The progress in hearing aid and cochlear implant  technologies has led researchers to combine the two modes of  management in children with residual hair cells in the low  frequency range only. An electrode array is inserted into  the basal turns of the inner ear for high frequencies and an  acoustic hearing aid is added for the low frequencies.  Recent preliminary studies reported great promise for this  method for improving understanding of speech in noisy  environments and enhancing enjoyment of music.

Hearing aid and cochlear implant technology has also been  applied to the development of implantable – and recently to  fully implantable – hearing aids for patients with a  moderate impairment who cannot use a hearing aid due to the  absence of external ears, infections induced by hearing  aids, or poor sound quality with hearing aids. Implantable  hearing aids pick up sound through an external microphone  attached by a magnet to a motorised or piezoelectric device  implanted under the skin behind the ear. Sound is  transmitted to the middle ear bones by the tip of the device  vibrating in response to sound, causing the bones to move.  From this point, sound is processed as in healthy children.

The implantable bone-anchored hearing aid (BAHA) is a good  option in children with severe bilateral impairment of the  middle ears but normal inner ears.
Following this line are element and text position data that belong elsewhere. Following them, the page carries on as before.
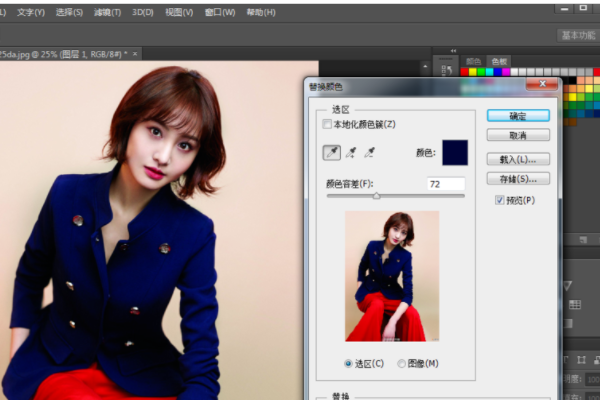Click the grid icon in right panel
600x400 pixels.
[x=575, y=305]
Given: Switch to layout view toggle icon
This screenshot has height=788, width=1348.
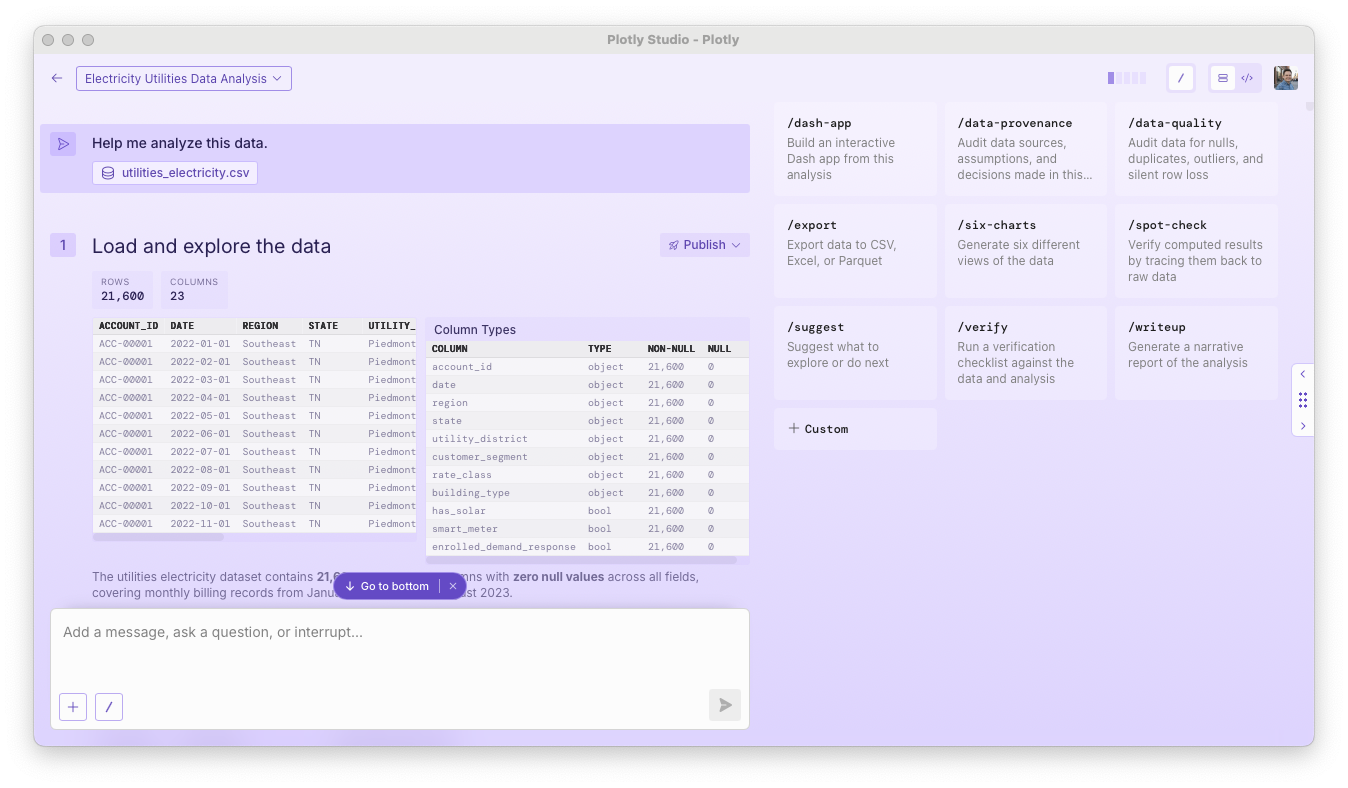Looking at the screenshot, I should coord(1223,78).
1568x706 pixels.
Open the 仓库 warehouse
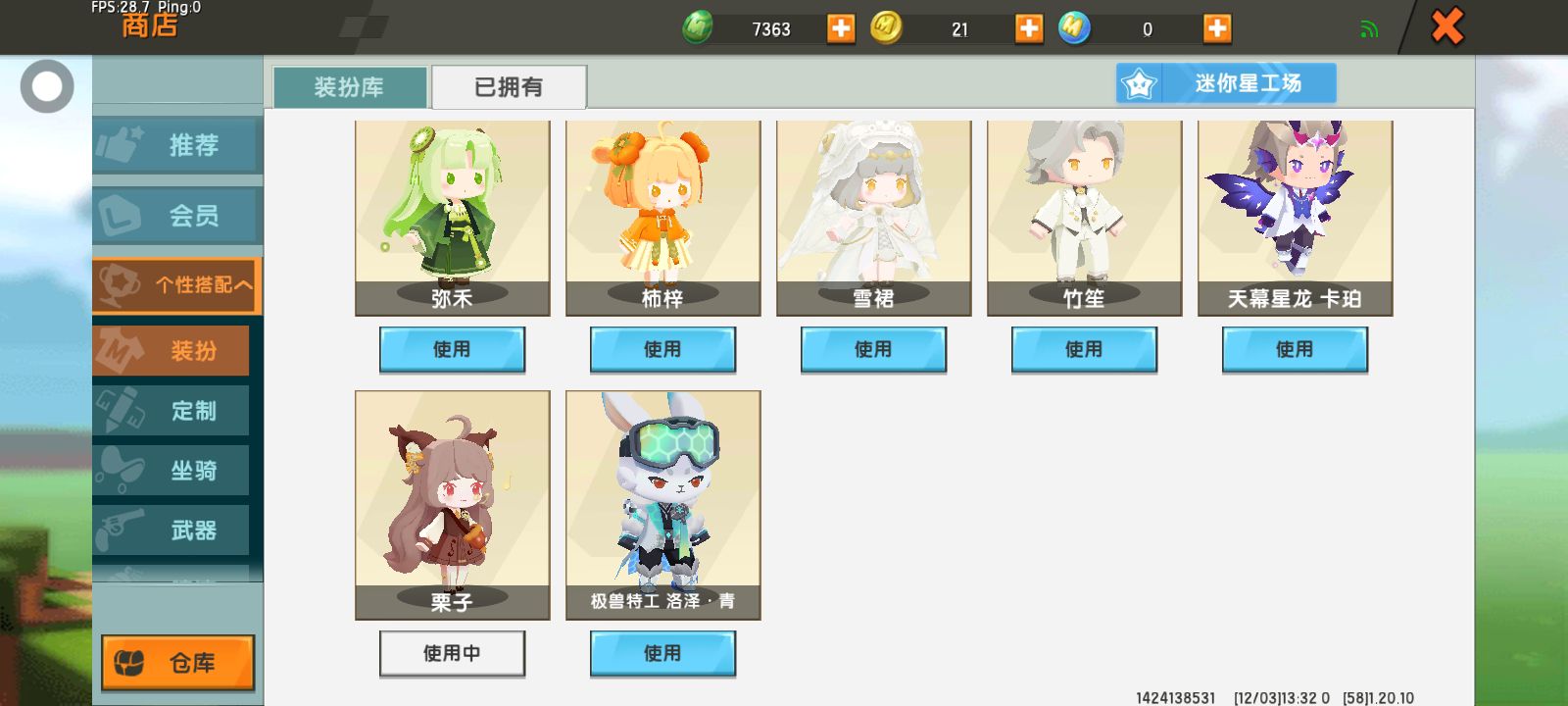point(177,663)
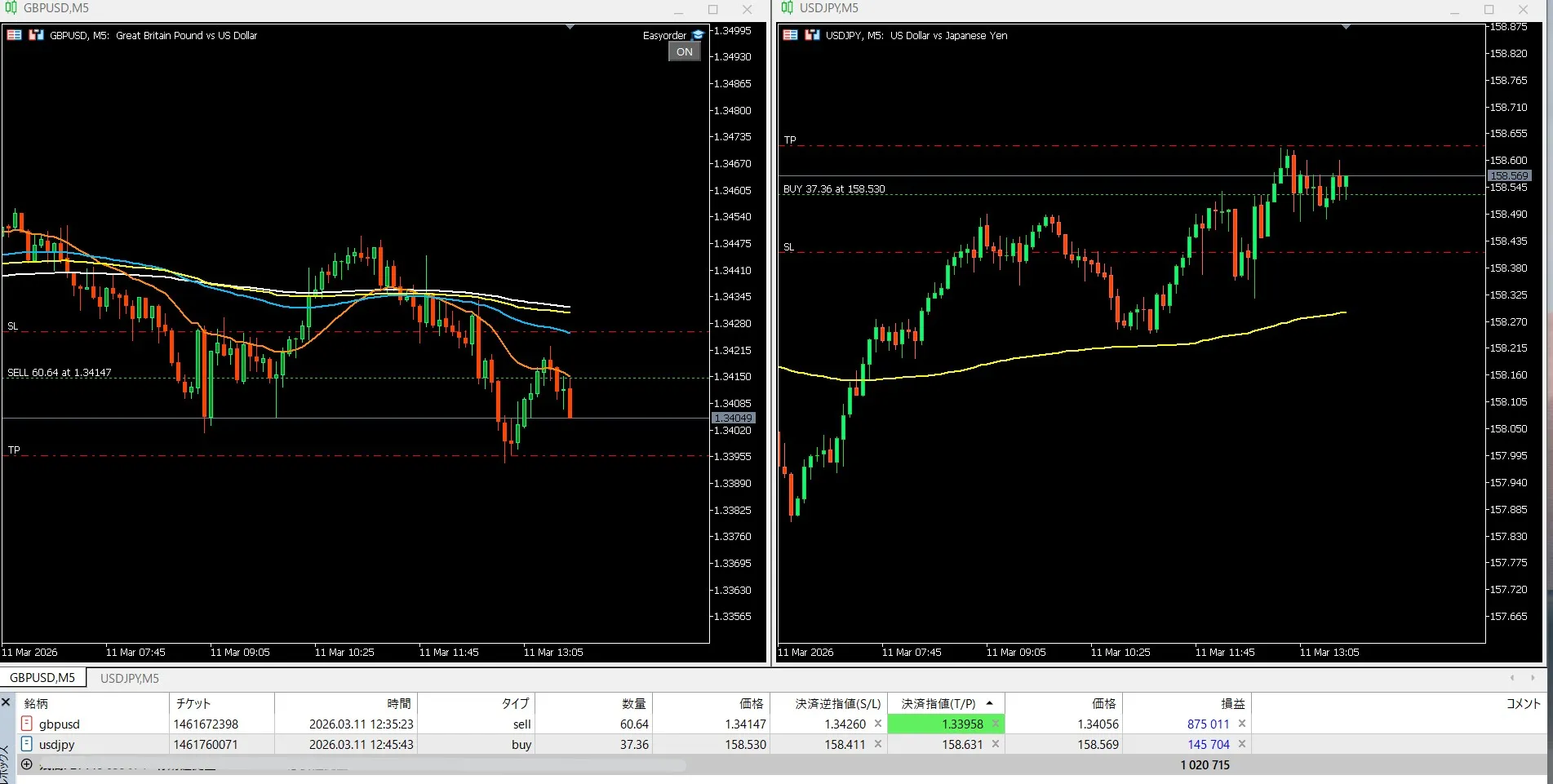Open Depth of Market icon on USDJPY chart
The image size is (1553, 784).
(790, 35)
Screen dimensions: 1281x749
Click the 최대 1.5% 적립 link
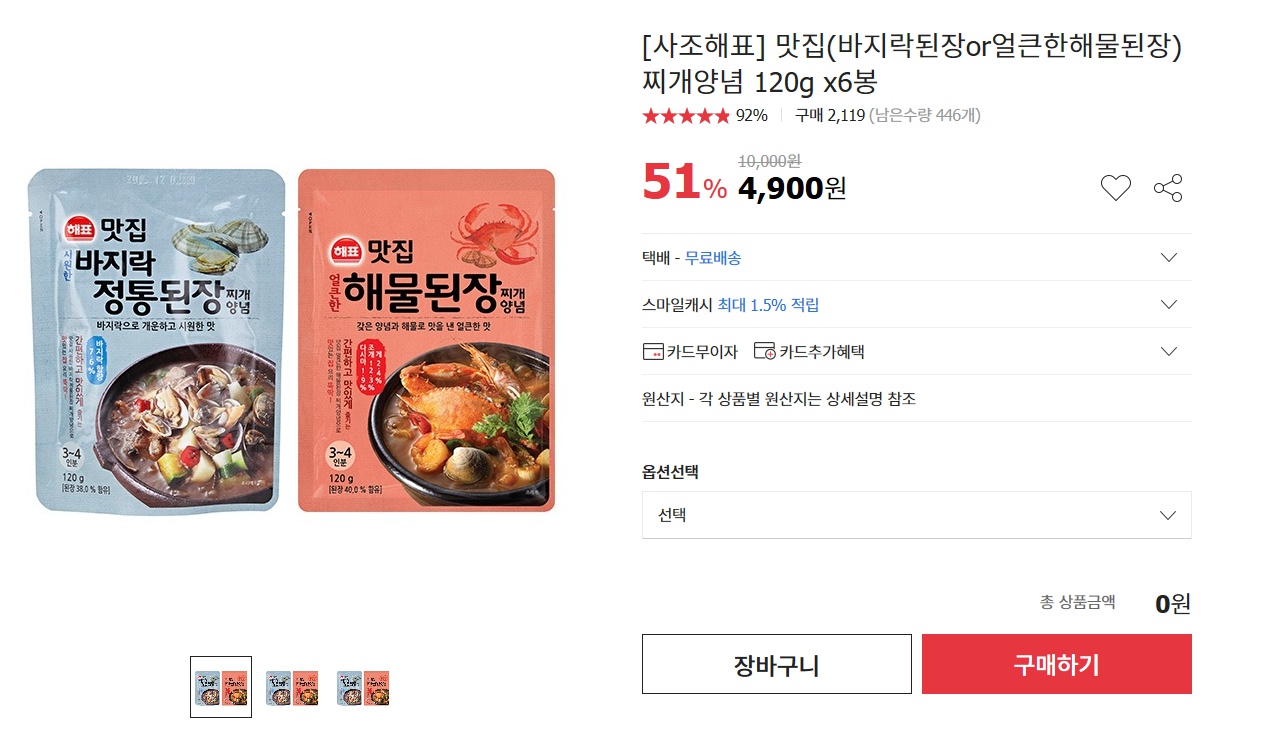768,305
A vibrating device  attached to a screw inserted into the bone behind the ear  stimulates the cochlea in response to noise, thereby  bridging the affected area. However, the BAHA may be  associated with infection or discomfort around the abutment  site.   

Genetic treatment is a novel approach to irreversible  sensorineural deafness. Studies in animal models have shown  that the incorporation of the Atoh1 gene, which plays a key  role in regulating hair cell development, into inner ears  that contain nonsensory supporting cells leads to  regeneration of functional hair cells and subsequent  improvement in the hearing threshold. Such biological  technology may be the solution of the future.

In conclusion, recent years have witnessed tremendous  progress in the early detection and management of  significant hearing loss in infants. Latest developments  including elegant and efficient methods to restore or  preserve hearing. Many of the advanced technologies are  already available in a large number of Western countries.  Our mission is to introduce them to developing areas and to  encourage their acceptance and clinical application.